• DATA TO USE:
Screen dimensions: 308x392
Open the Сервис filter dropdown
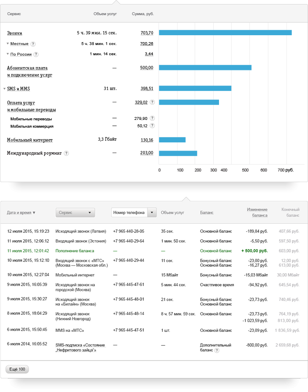pos(75,212)
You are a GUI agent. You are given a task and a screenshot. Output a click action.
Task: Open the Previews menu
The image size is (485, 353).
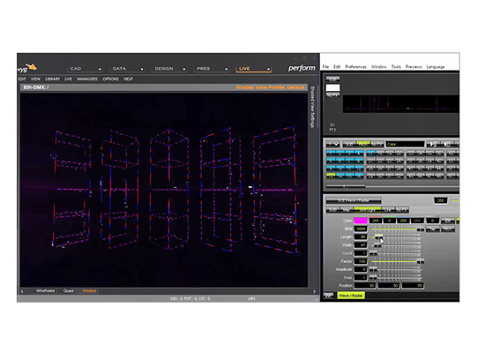[414, 66]
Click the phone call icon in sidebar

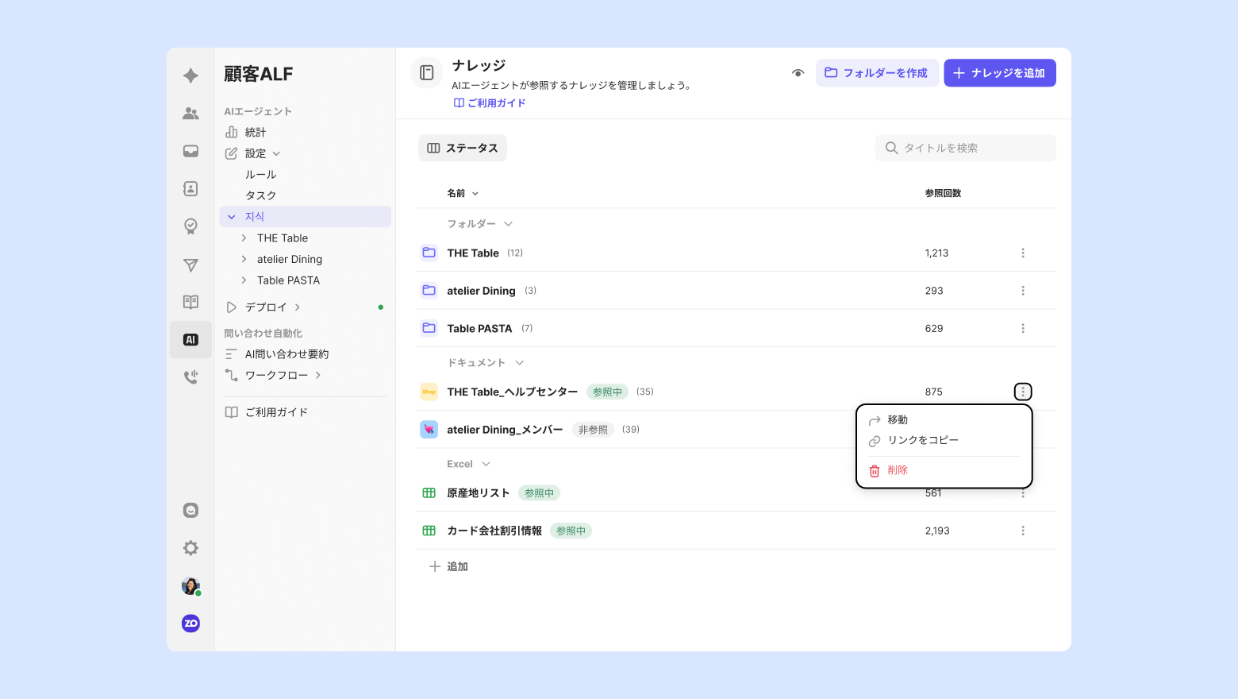click(x=190, y=377)
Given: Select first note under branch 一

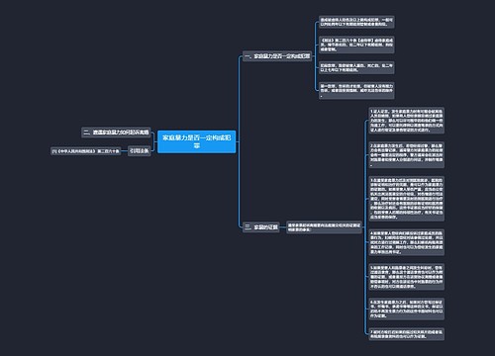Looking at the screenshot, I should tap(356, 22).
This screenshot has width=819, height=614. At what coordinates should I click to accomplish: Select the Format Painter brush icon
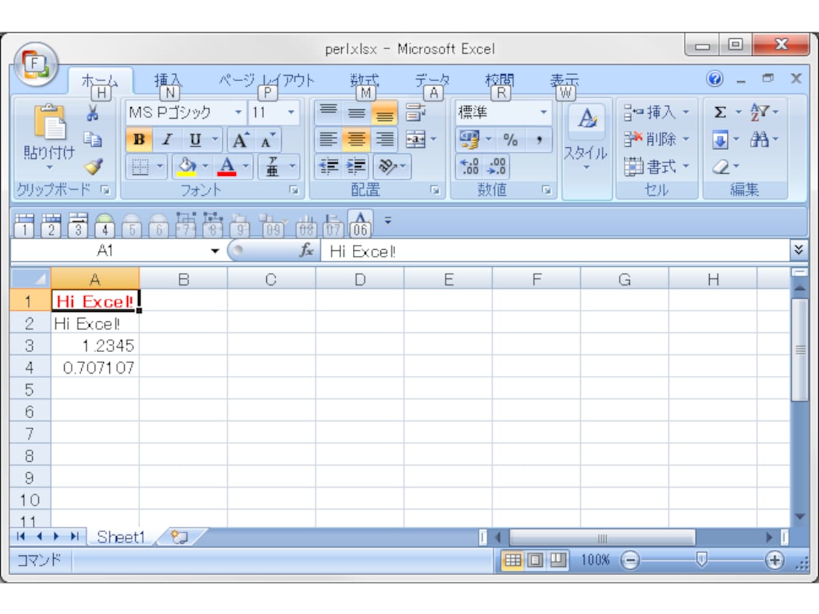(94, 166)
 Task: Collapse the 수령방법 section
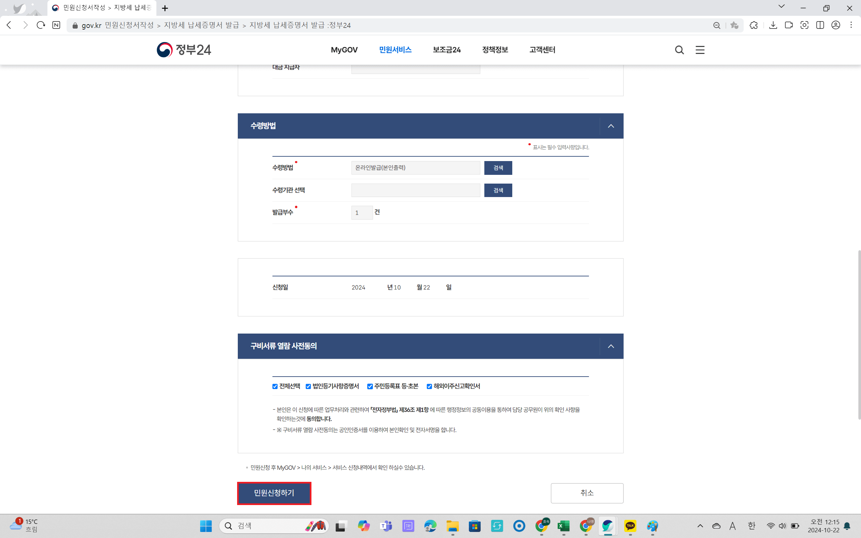coord(611,125)
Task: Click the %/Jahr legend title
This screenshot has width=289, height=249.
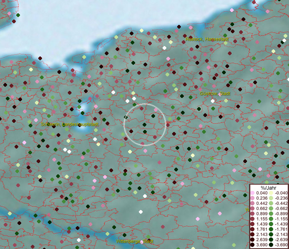Action: 269,188
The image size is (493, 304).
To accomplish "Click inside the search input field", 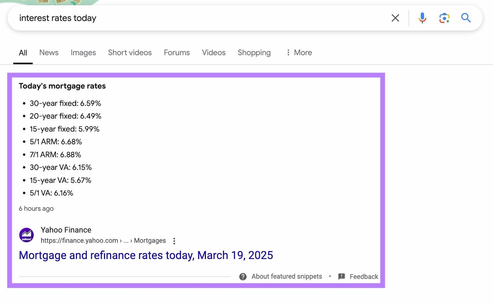I will [x=185, y=18].
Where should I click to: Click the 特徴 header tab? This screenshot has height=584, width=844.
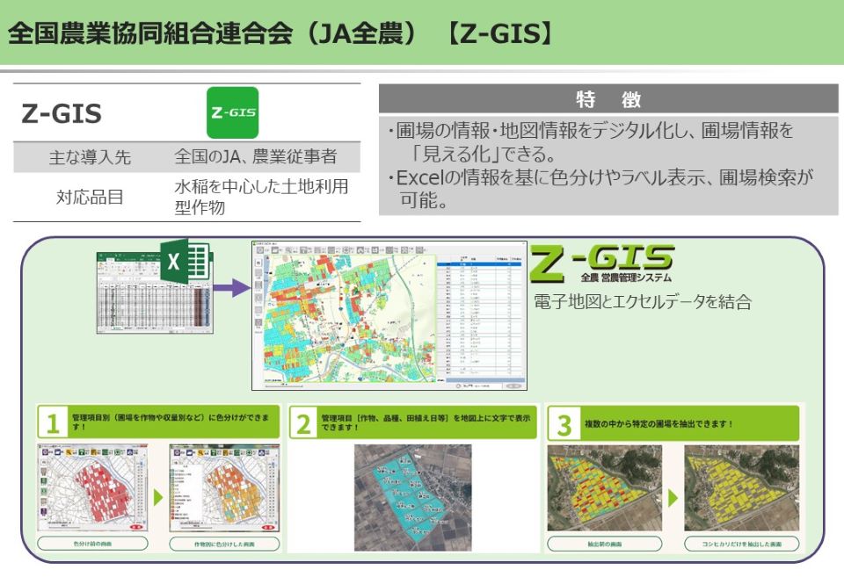point(605,97)
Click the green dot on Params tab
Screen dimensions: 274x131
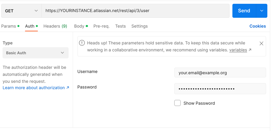[x=18, y=26]

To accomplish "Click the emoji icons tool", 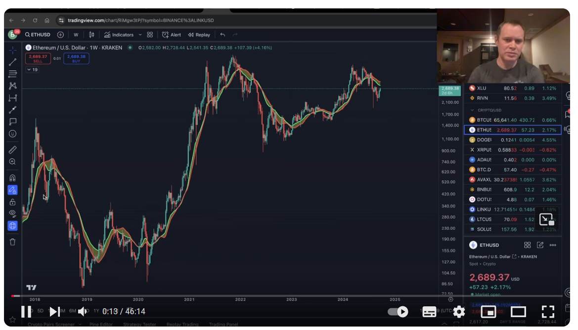I will pyautogui.click(x=13, y=133).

• DIRECTIONS: How many of the lines above contain the word "height"? Reply with the number alone.

• RESULT OF THE TASK: 3